Most Roman writers only mentioned gardens incidentally.  The only one who wrote exclusively about gardens was Columella, and he did so in both verse (dealing with flowers) and then in prose (on herbs and vegetables)—one in colour, as it were, and the other in monochrome.  Myers devotes an eye-opening chapter (‘Columella and the poetics of horticulture’) to this somewhat neglected text.[2] For Columella, horticulture is an ancillary but profitable area of expertise (p.198), and the cost of living makes ‘growing your own’ an economic necessity for poor people—although Emily Gowers memorably summed up his attitude as ‘let them eat kale’ and his rustics sell their flowers and come home drunk and rich (p.201). [3] For Columella ‘the pleasure principle transforms the garden and makes it into a metapoetic image of its own decorative function within the De Re Rustica’ (p.206), while also allowing the author to ‘celebrate the benevolence and fecundity of nature in a concentrated space of topography and text’ (p.214). Columella also displays his Ennian, Callimachean and Hesiodic language (p.217), and his ‘cosmic and imperial scope’ (p.220) makes a fitting end to the sequence of authors discussed in this fine and thought-provoking book.

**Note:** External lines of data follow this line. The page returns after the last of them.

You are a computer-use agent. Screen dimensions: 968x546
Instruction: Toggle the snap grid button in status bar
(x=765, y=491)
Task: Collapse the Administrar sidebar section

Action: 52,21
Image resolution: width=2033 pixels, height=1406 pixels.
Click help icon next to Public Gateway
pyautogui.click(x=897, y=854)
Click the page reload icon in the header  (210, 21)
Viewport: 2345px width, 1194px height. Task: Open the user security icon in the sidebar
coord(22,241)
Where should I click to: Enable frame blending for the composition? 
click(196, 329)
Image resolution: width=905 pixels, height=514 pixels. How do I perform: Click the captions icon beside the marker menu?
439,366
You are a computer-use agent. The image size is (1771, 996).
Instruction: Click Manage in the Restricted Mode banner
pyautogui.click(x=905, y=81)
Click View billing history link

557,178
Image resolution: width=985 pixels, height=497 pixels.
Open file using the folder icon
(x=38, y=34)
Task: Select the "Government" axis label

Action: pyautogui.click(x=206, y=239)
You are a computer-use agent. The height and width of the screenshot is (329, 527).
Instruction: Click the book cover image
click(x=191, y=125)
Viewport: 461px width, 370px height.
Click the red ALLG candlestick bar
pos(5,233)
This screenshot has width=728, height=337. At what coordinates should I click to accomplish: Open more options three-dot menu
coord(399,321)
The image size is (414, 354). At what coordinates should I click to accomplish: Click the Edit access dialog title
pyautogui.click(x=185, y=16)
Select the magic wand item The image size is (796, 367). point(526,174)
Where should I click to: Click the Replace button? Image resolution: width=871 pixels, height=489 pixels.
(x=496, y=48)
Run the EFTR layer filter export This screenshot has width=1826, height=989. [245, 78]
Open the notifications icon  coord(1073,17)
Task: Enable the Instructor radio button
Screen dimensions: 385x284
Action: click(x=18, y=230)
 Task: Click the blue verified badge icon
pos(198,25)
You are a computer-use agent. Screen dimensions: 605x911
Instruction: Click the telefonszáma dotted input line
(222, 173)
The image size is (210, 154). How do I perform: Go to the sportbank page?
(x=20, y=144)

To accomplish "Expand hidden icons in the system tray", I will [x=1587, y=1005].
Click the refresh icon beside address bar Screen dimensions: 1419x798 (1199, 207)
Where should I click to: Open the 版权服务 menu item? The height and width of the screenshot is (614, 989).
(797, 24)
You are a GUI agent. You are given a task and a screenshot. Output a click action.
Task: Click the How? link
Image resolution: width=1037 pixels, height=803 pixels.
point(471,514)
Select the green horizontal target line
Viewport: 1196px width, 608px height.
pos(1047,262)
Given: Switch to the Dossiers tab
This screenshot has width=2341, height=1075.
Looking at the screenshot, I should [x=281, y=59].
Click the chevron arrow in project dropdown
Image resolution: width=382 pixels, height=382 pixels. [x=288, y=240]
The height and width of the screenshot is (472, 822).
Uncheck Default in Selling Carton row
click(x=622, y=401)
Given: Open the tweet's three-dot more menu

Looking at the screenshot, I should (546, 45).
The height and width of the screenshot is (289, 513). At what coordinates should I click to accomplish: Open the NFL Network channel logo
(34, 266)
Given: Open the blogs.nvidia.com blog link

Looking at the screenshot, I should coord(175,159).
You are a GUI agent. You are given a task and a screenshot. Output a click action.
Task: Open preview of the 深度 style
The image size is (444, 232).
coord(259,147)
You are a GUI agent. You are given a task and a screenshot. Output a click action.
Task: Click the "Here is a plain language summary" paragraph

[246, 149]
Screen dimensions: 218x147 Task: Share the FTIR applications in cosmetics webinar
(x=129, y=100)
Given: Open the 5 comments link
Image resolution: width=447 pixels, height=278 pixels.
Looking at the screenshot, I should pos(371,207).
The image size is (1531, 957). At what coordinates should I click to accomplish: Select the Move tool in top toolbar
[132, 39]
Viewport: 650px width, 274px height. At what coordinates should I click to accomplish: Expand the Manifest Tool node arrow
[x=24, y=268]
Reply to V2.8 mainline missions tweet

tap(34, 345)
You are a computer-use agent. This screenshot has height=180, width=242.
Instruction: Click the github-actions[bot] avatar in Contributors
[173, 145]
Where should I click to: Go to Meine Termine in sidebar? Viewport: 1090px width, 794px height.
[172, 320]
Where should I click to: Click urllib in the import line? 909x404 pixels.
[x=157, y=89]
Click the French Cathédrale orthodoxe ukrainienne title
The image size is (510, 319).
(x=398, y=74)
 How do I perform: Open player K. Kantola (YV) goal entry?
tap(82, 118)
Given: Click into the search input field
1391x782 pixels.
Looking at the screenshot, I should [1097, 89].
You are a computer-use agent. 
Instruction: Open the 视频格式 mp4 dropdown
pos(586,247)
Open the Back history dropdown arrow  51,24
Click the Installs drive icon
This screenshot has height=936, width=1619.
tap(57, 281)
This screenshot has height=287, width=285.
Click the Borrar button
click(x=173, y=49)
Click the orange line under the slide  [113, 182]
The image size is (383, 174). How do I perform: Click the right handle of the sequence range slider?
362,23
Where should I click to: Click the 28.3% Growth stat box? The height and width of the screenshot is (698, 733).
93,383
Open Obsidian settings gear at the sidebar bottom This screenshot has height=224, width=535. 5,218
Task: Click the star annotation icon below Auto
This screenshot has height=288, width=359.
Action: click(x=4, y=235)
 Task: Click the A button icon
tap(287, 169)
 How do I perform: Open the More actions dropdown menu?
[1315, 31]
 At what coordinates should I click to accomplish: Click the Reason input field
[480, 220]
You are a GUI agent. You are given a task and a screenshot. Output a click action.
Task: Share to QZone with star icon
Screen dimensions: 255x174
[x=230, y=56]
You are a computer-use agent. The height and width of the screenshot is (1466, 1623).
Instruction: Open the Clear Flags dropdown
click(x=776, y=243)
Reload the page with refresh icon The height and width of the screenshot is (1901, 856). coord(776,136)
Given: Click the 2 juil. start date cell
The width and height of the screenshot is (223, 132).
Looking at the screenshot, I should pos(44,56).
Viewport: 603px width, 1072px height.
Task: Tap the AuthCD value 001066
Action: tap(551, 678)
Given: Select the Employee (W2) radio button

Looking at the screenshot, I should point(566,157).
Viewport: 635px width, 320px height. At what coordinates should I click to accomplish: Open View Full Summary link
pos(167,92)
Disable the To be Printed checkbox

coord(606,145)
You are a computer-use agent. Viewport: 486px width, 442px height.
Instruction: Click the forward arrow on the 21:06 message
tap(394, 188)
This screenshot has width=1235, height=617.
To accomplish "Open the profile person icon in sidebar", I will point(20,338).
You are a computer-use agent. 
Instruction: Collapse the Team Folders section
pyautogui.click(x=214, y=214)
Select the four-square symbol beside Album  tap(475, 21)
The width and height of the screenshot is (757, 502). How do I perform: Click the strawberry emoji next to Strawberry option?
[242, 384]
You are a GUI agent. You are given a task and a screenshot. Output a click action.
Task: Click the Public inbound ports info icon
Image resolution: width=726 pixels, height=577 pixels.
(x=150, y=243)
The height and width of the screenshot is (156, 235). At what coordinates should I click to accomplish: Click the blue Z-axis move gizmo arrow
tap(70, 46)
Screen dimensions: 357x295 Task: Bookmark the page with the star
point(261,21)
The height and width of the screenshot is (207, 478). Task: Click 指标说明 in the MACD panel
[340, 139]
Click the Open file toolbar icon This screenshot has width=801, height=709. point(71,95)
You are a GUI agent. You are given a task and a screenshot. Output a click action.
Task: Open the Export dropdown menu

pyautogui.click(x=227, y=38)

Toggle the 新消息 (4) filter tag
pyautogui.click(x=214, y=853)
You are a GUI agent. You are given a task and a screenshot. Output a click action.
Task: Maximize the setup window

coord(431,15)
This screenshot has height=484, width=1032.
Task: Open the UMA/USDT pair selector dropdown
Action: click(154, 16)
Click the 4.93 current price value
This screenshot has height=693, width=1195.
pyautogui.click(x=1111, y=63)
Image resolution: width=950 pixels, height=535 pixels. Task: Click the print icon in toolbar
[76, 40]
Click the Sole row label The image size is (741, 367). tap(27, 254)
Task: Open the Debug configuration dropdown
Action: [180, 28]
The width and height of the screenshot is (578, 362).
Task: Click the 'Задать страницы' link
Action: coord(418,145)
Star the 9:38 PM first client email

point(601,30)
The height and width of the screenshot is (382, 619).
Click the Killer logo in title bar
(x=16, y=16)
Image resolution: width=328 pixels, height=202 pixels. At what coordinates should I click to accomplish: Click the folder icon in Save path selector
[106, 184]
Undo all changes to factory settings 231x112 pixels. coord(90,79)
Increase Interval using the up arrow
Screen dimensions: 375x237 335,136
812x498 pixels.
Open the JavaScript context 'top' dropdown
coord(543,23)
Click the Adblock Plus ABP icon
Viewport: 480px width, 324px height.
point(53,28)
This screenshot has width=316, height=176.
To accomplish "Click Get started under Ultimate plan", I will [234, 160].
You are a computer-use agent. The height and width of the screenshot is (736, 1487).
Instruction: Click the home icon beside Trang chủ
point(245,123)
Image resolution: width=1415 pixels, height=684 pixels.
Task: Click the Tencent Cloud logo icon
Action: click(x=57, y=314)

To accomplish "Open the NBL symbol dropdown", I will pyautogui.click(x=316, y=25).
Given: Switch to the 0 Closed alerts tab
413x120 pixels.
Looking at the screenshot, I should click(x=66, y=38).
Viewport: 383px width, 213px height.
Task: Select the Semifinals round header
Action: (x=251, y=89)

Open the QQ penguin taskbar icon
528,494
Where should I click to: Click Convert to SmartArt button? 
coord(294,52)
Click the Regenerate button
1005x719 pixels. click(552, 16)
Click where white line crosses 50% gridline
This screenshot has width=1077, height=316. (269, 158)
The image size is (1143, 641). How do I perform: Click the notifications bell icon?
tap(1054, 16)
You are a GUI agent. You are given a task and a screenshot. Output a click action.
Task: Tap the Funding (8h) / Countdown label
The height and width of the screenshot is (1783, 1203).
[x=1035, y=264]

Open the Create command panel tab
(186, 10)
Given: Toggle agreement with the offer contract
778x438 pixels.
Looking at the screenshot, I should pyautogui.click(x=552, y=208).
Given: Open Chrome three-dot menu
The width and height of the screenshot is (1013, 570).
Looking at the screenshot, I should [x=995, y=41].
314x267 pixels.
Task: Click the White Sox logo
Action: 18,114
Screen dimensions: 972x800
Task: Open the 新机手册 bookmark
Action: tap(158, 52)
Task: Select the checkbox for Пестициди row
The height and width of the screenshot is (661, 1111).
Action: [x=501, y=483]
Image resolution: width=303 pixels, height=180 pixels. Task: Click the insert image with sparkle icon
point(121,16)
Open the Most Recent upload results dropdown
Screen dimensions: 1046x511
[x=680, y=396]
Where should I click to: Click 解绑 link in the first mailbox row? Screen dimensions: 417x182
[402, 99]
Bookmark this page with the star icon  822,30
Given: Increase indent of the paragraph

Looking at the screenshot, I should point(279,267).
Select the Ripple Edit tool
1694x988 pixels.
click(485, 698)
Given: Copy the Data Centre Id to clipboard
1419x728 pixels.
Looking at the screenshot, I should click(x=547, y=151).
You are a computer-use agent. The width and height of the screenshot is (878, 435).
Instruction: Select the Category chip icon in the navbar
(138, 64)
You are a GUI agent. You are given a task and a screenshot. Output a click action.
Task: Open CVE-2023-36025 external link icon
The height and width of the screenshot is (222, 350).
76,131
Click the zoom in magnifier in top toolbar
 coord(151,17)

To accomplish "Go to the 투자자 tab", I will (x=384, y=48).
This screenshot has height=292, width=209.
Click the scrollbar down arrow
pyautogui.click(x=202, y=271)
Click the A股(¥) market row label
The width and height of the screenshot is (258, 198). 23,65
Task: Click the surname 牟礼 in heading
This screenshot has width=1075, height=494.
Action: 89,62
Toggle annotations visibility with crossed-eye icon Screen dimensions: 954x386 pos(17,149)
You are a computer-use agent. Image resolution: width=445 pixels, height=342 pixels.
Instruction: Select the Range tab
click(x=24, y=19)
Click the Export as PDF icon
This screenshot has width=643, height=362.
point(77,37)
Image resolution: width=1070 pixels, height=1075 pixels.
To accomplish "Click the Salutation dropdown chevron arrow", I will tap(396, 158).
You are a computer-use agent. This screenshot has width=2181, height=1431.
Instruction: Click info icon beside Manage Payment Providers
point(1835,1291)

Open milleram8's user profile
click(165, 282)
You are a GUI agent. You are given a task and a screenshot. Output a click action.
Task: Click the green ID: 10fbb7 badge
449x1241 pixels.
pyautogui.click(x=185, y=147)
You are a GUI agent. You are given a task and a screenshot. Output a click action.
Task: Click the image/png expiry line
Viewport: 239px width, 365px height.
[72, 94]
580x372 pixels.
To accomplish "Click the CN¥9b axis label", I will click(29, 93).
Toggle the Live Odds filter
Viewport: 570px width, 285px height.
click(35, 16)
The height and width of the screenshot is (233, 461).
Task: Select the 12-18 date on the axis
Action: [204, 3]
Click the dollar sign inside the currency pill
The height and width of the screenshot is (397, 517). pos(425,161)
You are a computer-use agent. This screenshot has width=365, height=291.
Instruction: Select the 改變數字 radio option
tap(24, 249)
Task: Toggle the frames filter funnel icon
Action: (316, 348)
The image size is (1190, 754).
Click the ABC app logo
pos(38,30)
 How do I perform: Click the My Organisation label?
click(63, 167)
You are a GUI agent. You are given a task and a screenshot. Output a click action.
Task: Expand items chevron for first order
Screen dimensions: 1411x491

In the Conclusion, Myers pulls together some of the many threads which this book has uncovered and makes some general remarks, and in a brief Epilogue she looks at some later writers: Greek novelists and some wonderful pagan and Christian poets.  Myers is to be thanked and congratulated for her remarkably interesting and stimulating book, whose long gestation is shown in her astonishing range of reference and command of the literature.  She has the rare ability to present (often contradictory) material with clarity and insight, and her book deserves to be read by all who study Latin—and all who enjoy their gardens.

 

Notes

[1] Plantade Emmanuel, ‘Priapus Gloriosus; Poétique d’un Discours Compensatoire,’ in Les Vers du plus nul des poètes…: nouvelles recherches sur les Priapées: actes do la journée d’etude organiséee le 7 novembre 2005 a l’université Lumière-Lyon 2 edited by F. Biville, E Plantade and D Vallat (2008) 99–119: cited at Myers p.145n.52

[2] Interest in this writer is however picking up: see for instance Lars Mielke, Spaliere für Silvinus: Charakterschulung in Columellas Werk über die Landwirtschaft. Hypomnemata, 219. Göttingen: Vandenhoeck and Ruprecht, 2024

[3] E. Gowers ‘Vegetable Love: Virgil. Columella and Garden Poetry’ Ramus 29 (2000) 136.